Das Landesgericht Feldkirch sowie das Oberlandesgericht Innsbruck als Beschwerdegericht haben demnach nicht nur rechtsfehlerhaft (neuerlich) dem Grunde nach über die Übernahme der Kosten des Aufenthalts des Theophil B***** im Kolpinghaus Götzis durch den Bund entschieden, sondern diese zudem rechtsirrig mit der Begründung abgelehnt, es liege kein Fall eines Kostenbeitrags für die Versicherungsanstalt öffentlich Bediensteter vor.

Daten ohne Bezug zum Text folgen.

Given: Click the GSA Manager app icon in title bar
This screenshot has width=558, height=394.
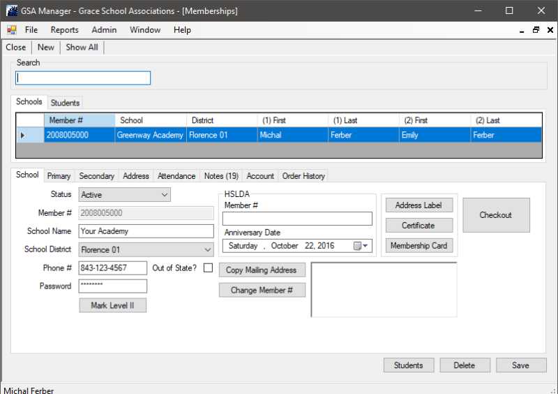Looking at the screenshot, I should coord(11,10).
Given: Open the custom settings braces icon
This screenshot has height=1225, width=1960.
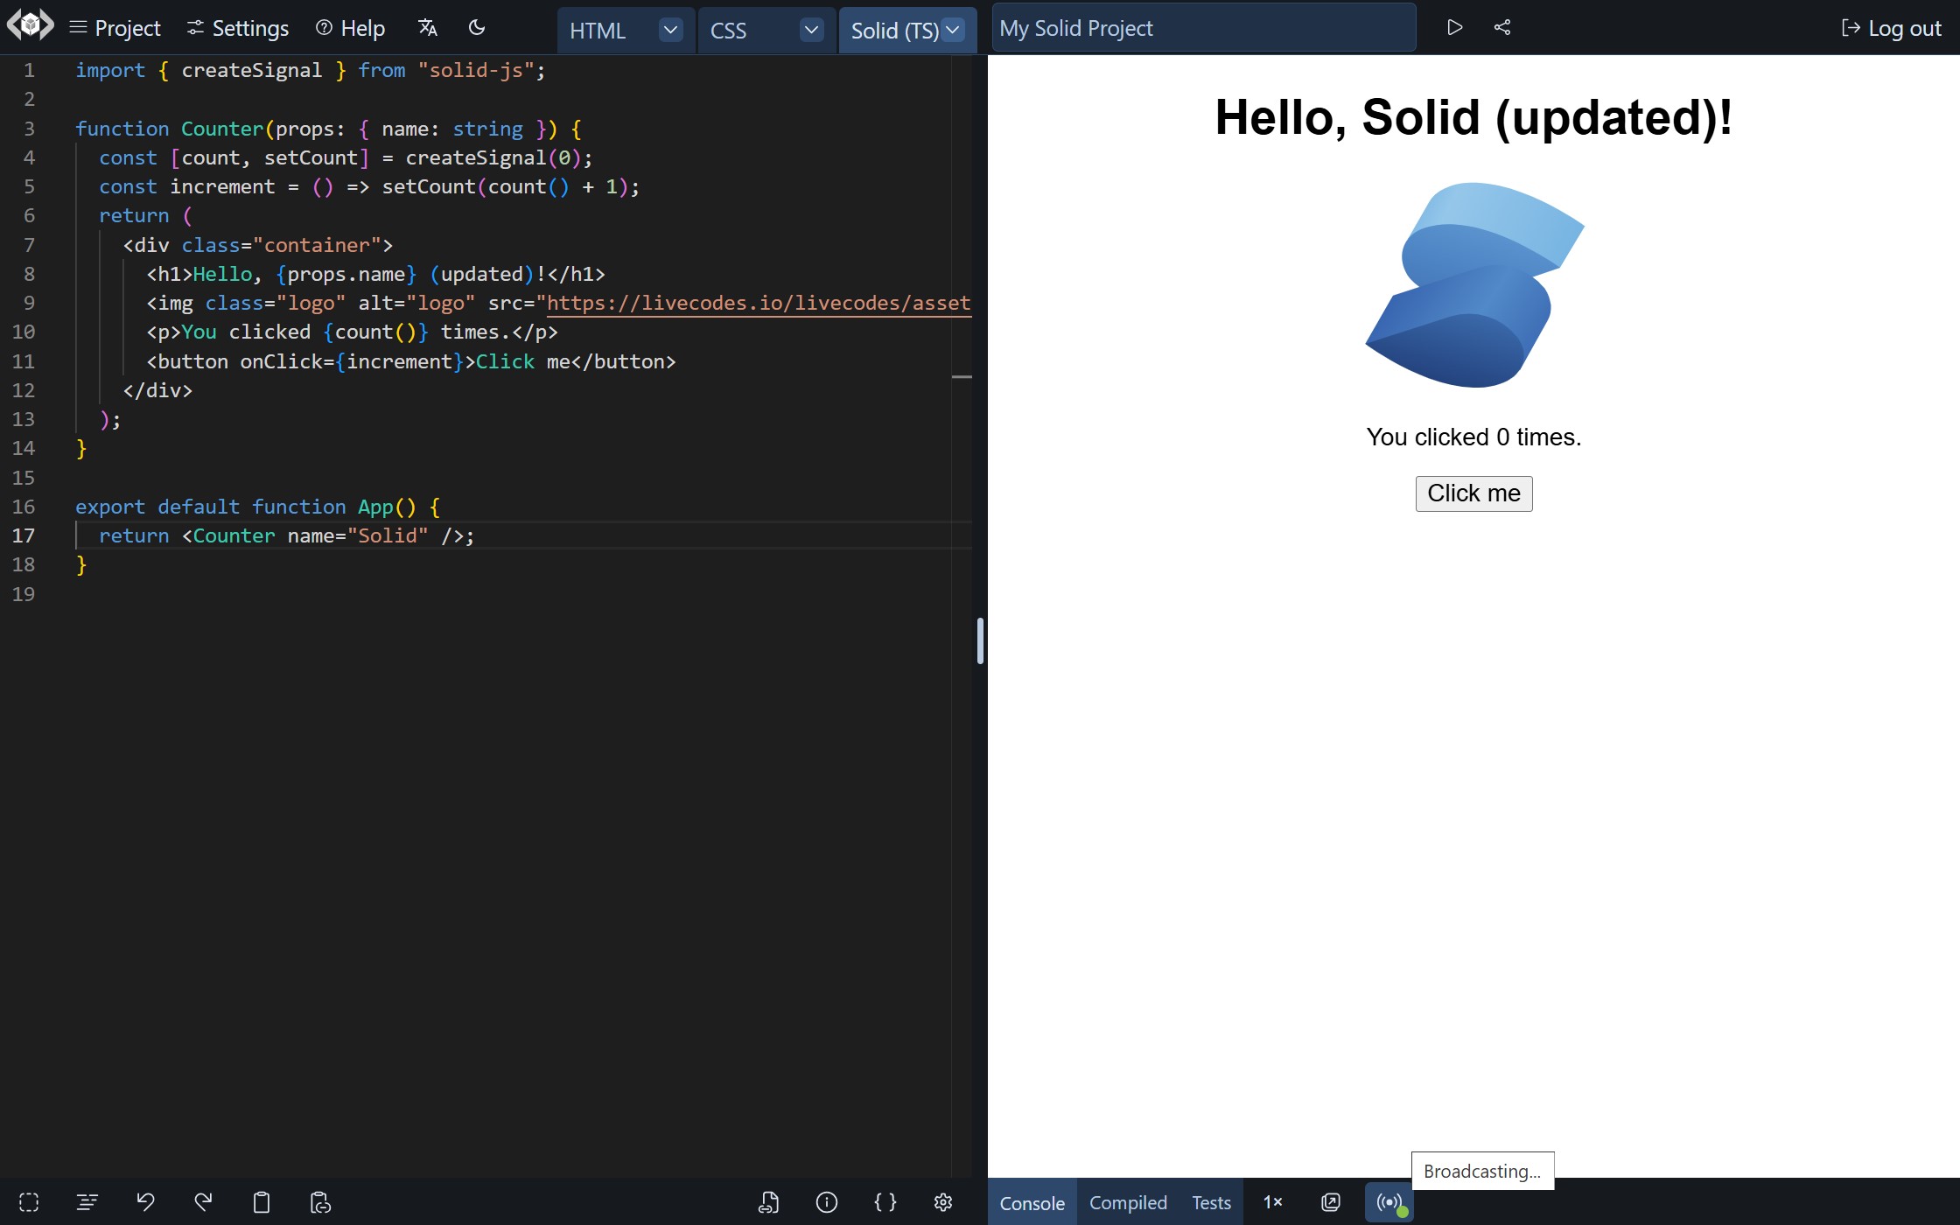Looking at the screenshot, I should tap(885, 1202).

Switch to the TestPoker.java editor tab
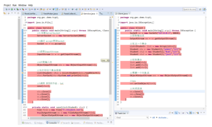(x=49, y=14)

Das Oberlandesgericht Innsbruck hätte mangels Beweisaufnahmen zur Begrenzung der Leistungspflicht des Bundes anhand der ziffernmäßigen Höhe von Gebührensätzen oder Tarifen der Versicherungsanstalt öffentlich Bediensteter für solche Leistungen, die der Gewährung des weisungsgemäßen Aufenthalts am nächsten kommen (vgl die zu § 21 SGG ergangene Entscheidung 14 Os 24/89), nach § 89 Abs 2a Z 3 StPO vorgehen können.

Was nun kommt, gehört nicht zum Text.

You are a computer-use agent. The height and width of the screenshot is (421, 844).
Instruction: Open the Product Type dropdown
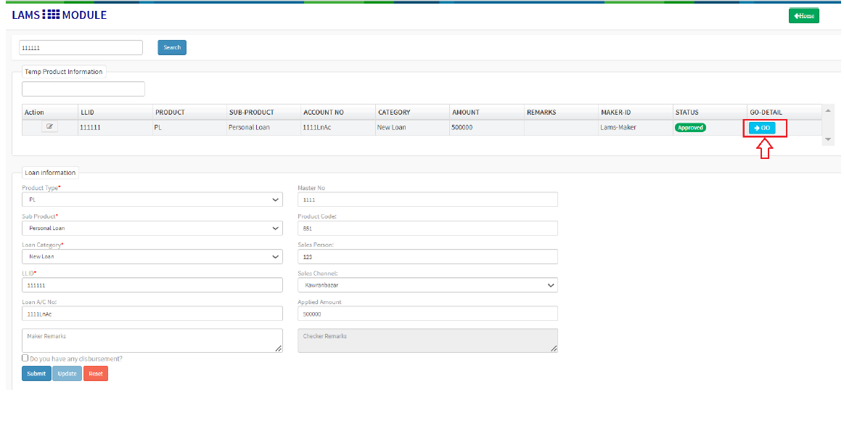tap(152, 200)
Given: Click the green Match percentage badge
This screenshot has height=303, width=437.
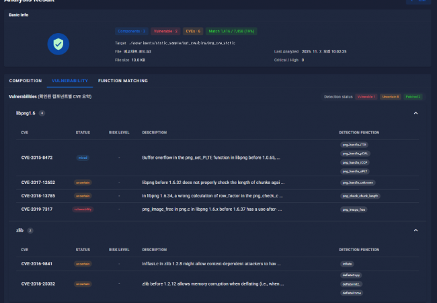Looking at the screenshot, I should coord(232,31).
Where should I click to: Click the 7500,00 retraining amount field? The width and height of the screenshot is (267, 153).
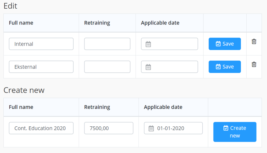click(x=109, y=128)
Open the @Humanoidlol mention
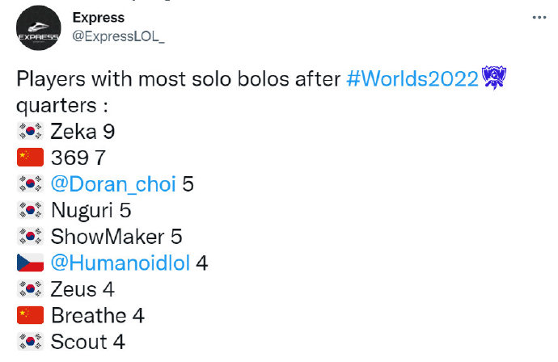Screen dimensions: 558x362 (120, 263)
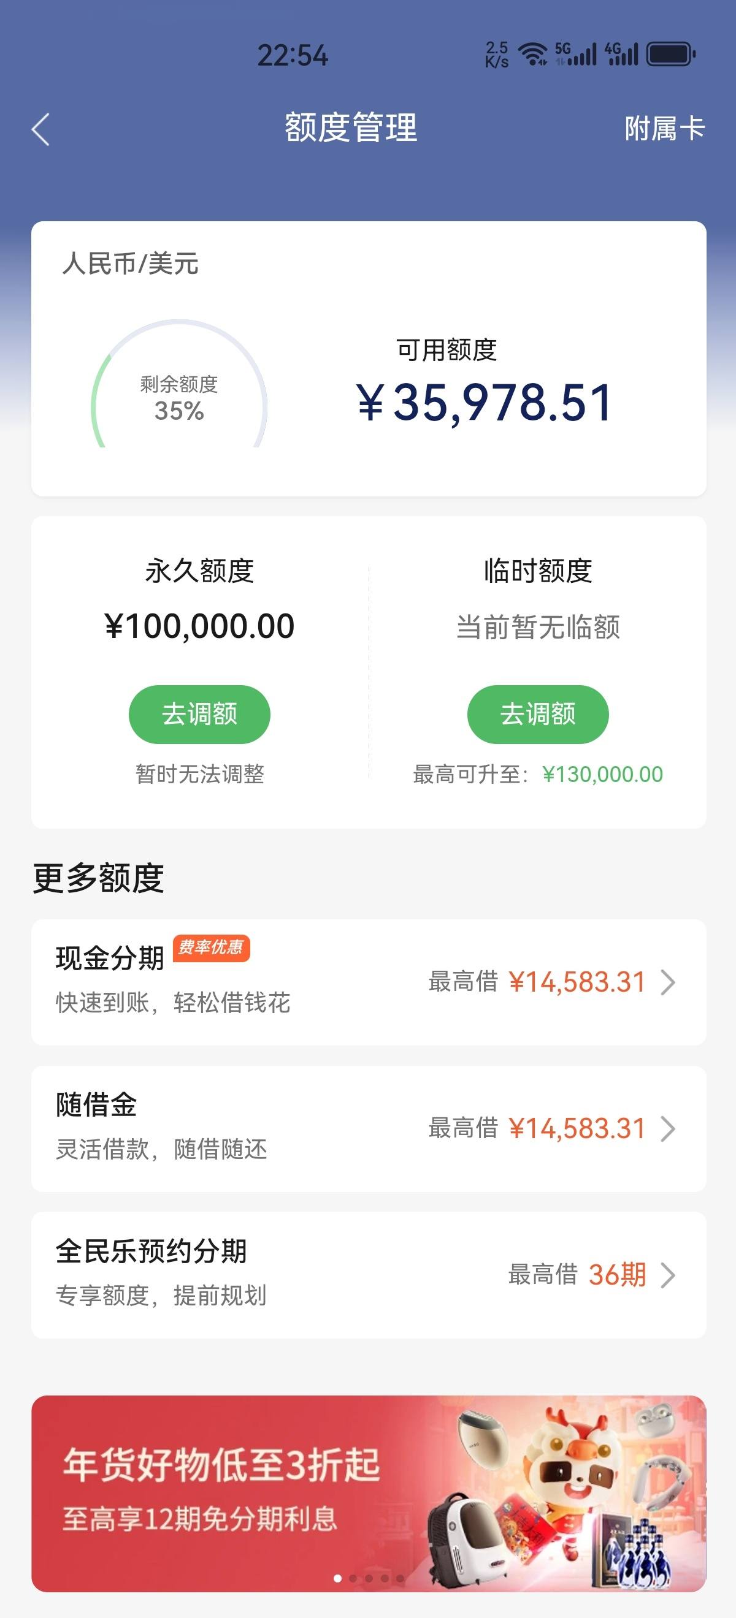Open the 全民乐预约分期 row
Screen dimensions: 736x1618
[x=368, y=1275]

Theophil B***** gereichen die aufgezeigten Gesetzesverletzungen zum Nachteil, weshalb sich der Oberste Gerichtshof gemäß § 292 letzter Satz StPO veranlasst sah, deren Feststellung mit konkreter Wirkung zu verknüpfen. Dem Landesgericht Feldkirch war aufzutragen, nach Verfahrensergänzung im vorher aufgezeigten Sinn über den Antrag Kolpinghauses Götzis zu entscheiden.

Einer förmlichen Aufhebung der auf den kassierten Beschlüssen beruhenden Anordnungen und Verfügungen bedurfte es nicht (RIS‑Justiz RS0100444).